TASK REQUIREMENTS: Scan the records below for the string "Series" and return every line where it appears.

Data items
#####
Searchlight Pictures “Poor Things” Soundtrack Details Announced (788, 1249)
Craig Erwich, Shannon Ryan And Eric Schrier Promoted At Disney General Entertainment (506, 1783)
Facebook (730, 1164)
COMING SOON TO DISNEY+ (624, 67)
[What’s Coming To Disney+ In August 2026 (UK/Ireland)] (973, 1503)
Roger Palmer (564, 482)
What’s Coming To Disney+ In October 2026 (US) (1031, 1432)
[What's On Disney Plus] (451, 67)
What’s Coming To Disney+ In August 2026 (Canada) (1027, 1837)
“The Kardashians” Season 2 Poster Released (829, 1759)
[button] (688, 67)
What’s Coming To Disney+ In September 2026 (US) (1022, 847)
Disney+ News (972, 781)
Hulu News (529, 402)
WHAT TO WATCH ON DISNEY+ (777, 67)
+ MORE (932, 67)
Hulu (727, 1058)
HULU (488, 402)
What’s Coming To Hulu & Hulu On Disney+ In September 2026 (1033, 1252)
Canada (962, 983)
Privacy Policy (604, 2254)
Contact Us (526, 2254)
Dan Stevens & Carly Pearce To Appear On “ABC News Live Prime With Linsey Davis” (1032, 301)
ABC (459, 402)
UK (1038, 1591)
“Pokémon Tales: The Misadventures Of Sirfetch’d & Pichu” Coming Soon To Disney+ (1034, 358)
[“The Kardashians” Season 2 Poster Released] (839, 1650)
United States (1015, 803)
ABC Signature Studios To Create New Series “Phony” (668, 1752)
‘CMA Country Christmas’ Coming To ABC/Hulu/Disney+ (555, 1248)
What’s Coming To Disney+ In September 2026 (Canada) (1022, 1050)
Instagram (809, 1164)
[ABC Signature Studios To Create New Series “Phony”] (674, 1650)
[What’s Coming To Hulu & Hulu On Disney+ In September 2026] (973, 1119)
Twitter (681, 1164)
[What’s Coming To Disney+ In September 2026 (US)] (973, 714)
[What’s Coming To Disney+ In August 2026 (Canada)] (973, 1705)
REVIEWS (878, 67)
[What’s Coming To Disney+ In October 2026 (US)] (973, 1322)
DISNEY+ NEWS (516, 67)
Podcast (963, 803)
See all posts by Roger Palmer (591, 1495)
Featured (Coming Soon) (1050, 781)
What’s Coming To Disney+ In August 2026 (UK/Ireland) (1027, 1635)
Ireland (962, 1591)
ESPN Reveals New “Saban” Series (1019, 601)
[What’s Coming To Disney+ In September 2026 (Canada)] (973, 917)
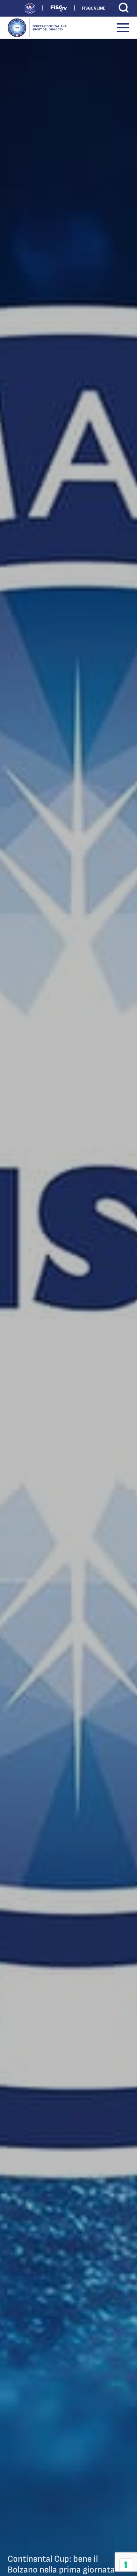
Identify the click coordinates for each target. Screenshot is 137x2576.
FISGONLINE (93, 8)
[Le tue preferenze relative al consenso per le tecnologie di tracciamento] (126, 2565)
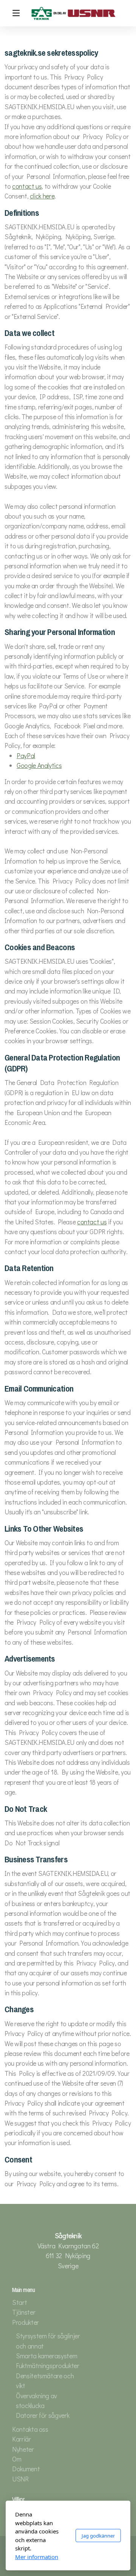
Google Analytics (39, 765)
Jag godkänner (98, 2535)
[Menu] (15, 13)
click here (42, 196)
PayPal (26, 755)
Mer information (36, 2557)
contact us (27, 186)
#####
WRITTEN ANSWER:
ABC Signature Studios To Create New Series “Phony” (668, 1752)
[ABC Signature Studios To Create New Series “Phony”] (674, 1650)
ESPN Reveals New “Saban” Series (1019, 601)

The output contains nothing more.